La start-up Micropep développe des peptides permettant de moduler temporairement la régulation des gènes des plantes, afin de favoriser leur croissance et leur résistance aux pathogènes sans modifier leur génome. Les robots de désherbage comme celui de Naïo Technologies ou de Vitirover sont des solutions de remplacement du glyphosate, dans certaines cultures.
Enfin, l’agriculture urbaine en circuit court s’affranchit des produits chimiques par un environnement parfaitement contrôlé. La ferme en containers Agricool offre des fraises « zéro-pesticide », tout en diminuant de 90% l’apport en eau nécessaire par culture en hydroponie. Upcycle, allie économie circulaire et agriculture urbaine en utilisant les déchets alimentaires collectés pour les composter et faire pousser des fruits et légumes.
le soutien à l’innovation dans le secteur agroalimentaire en 2017-2018
PROTÉINES DU FUTUR, EMPREINTE ÉCOLOGIQUE MAÎTRISÉE
Avec la généralisation du modèle d’alimentation flexitariste, consistant à limiter sa consommation de viande et de poisson, les alternatives végétales suscitent un fort intérêt. Lauréat du Concours mondial de l’innovation (CMI) en 2015, le projet de la coopérative Tereos « GenVie» a conduit à la réalisation d’une usine pilote pour produire un “sauté végétal“ à base de protéines de blé et de pois chiches.
Hari&Co, également lauréat du CMI, propose désormais plusieurs gammes de préparations à base de légumineuses françaises et bio. Si les légumineuses sont riches en protéines, entre autres qualités nutritionnelles, leur digestibilité peut être un facteur limitant leur consommation. Pour y remédier, Nutrinat, en partenariat avec l’INRA, a développé un procédé de germination des légumineuses permettant de diminuer l’inconfort digestif et d’augmenter l’assimilabilité des nutriments.
Innovation de rupture, la viande cultivée est une viande développée à partir de cellules souches animales, en alternative à l’élevage et à l’abattage. Si cette technologie est prometteuse, elle nécessite encore quelques années de développement avant d’at-teindre nos assiettes. Supreme ambitionne de développer un foie gras à partir de cellules souches de canard.
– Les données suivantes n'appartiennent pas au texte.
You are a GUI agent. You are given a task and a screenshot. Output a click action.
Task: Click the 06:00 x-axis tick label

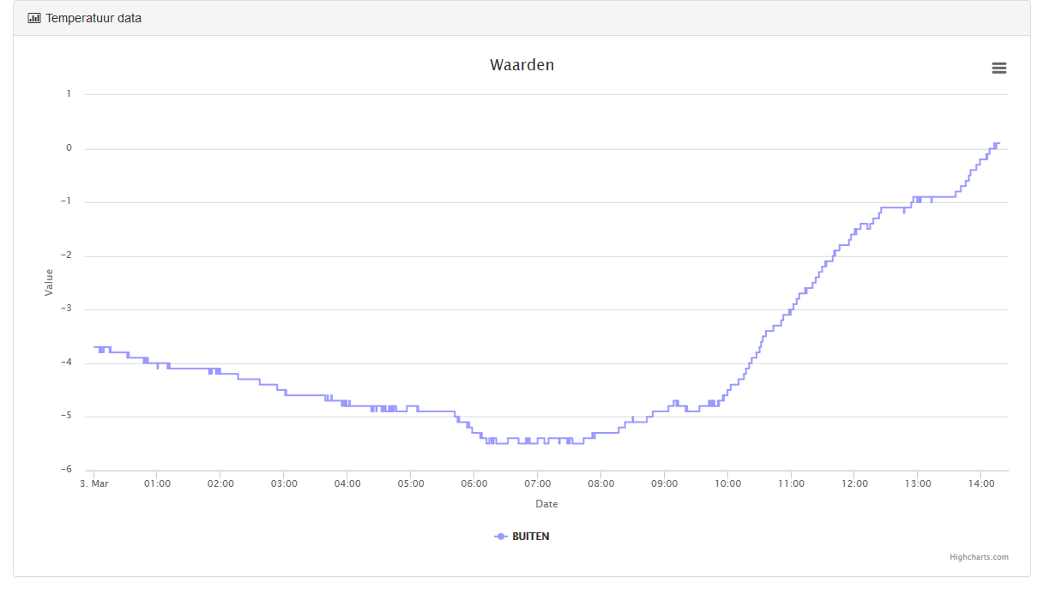tap(474, 483)
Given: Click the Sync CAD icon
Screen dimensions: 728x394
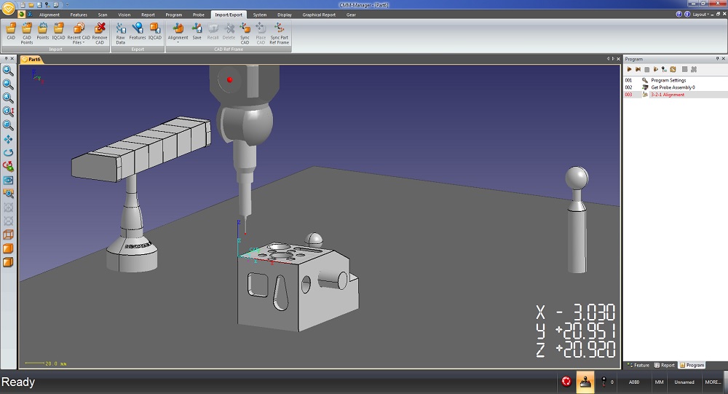Looking at the screenshot, I should (245, 30).
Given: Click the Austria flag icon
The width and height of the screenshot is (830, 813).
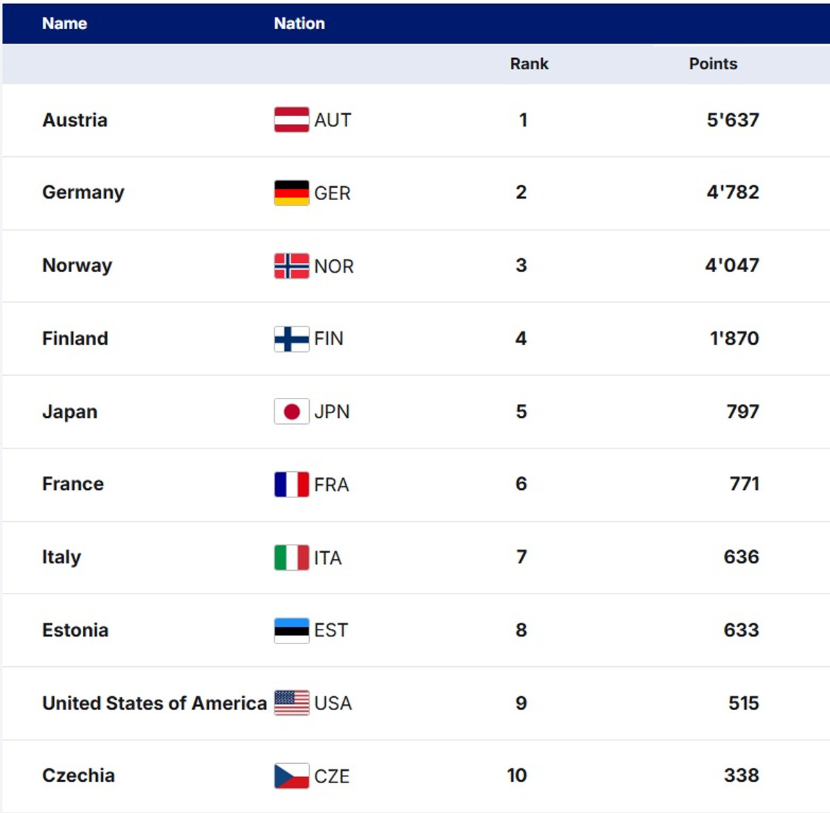Looking at the screenshot, I should [291, 120].

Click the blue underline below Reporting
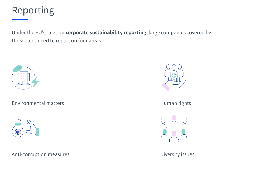[20, 20]

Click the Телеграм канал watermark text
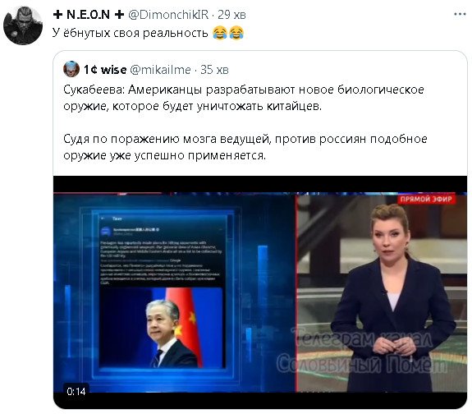point(361,337)

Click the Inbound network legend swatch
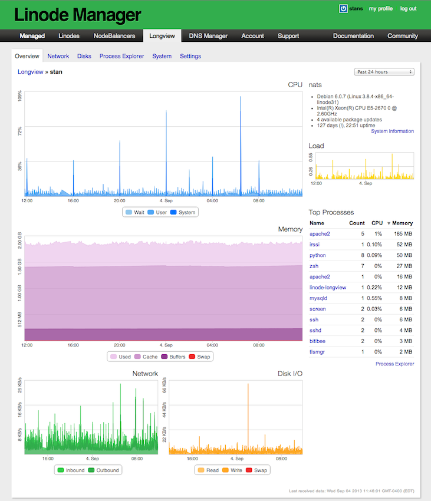click(x=61, y=470)
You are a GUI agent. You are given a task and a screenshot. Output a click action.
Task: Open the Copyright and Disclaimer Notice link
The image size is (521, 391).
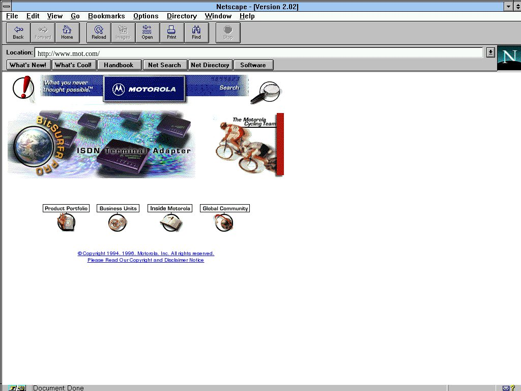coord(146,260)
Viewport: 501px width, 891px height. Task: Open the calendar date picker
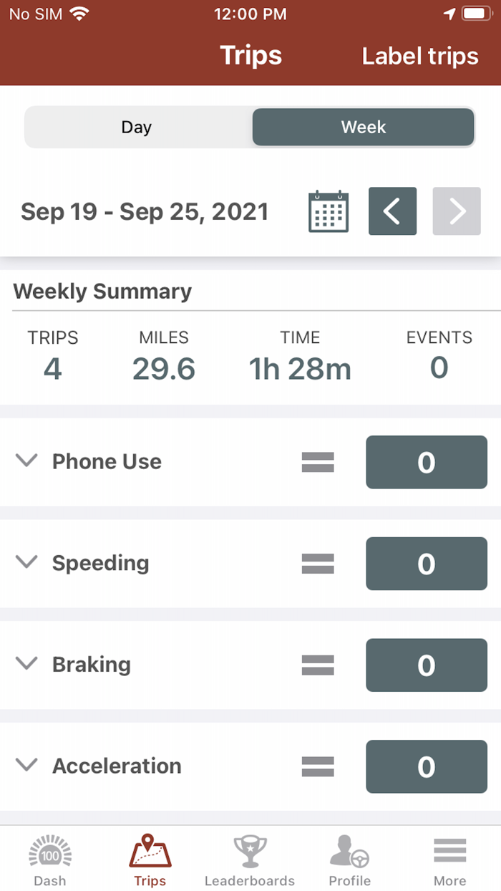[327, 211]
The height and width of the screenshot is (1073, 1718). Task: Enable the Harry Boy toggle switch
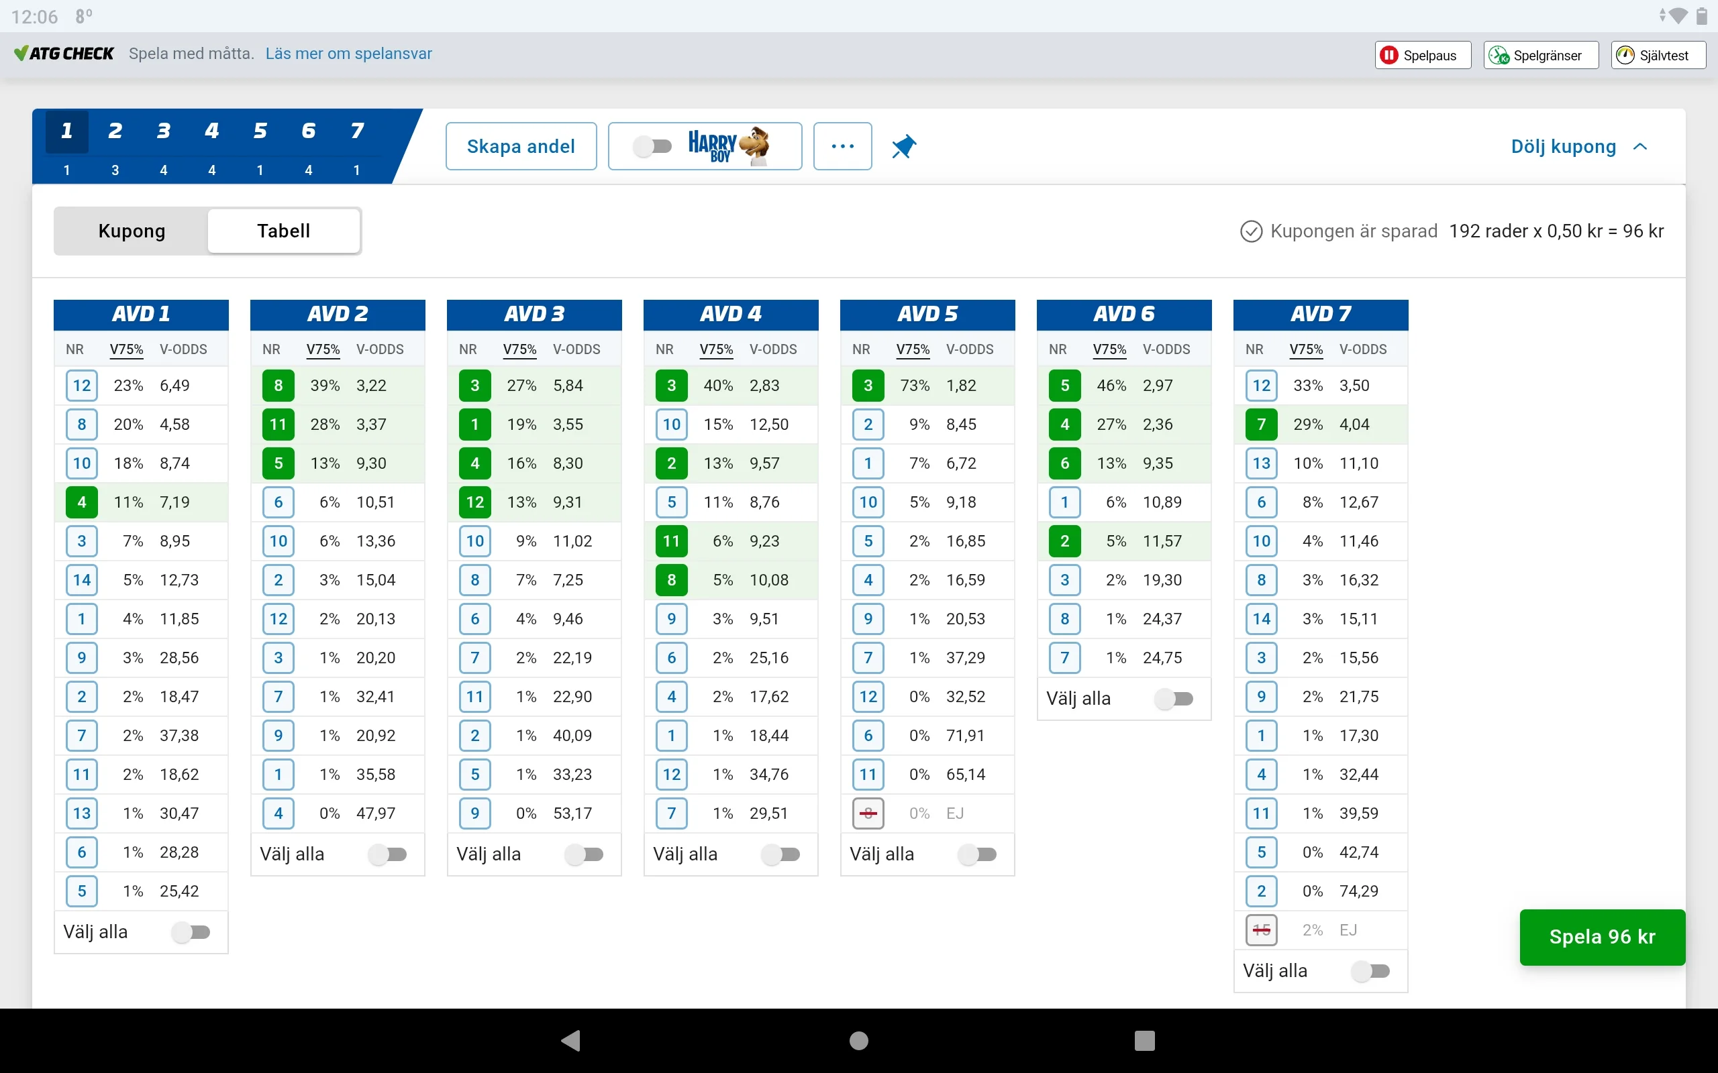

Les protéines du futur concernent également l’alimentation animale, en alternative notamment au soja d’importation. Le projet Proleval, porté par la PME Valorex, les coopératives Dijon Céréales et Terrena ainsi que l’INRA, a pour objectif de dynamiser la filière des oléo-protéagineux français : féverole, lupin, pois et lin. Il a donné lieu à un site de production pilote afin de trans-former ces graines pour les rendre plus assimilables et nutritives pour les animaux.
Par ailleurs, la Commission Européenne a autorisé en 2017 l’usage des insectes dans l’alimentation aquacole, en vue de réduire la pêche minotière (i.e. petits poissons pêchés en grande quantité pour nourrir les poissons d’élevage). Dans ce contexte, des start-ups industrialisent leur production pour répondre à une forte demande mondiale, Ynsect a notamment réalisé une levée de fonds record dans cet objectif, suivie de près par Innovafeed.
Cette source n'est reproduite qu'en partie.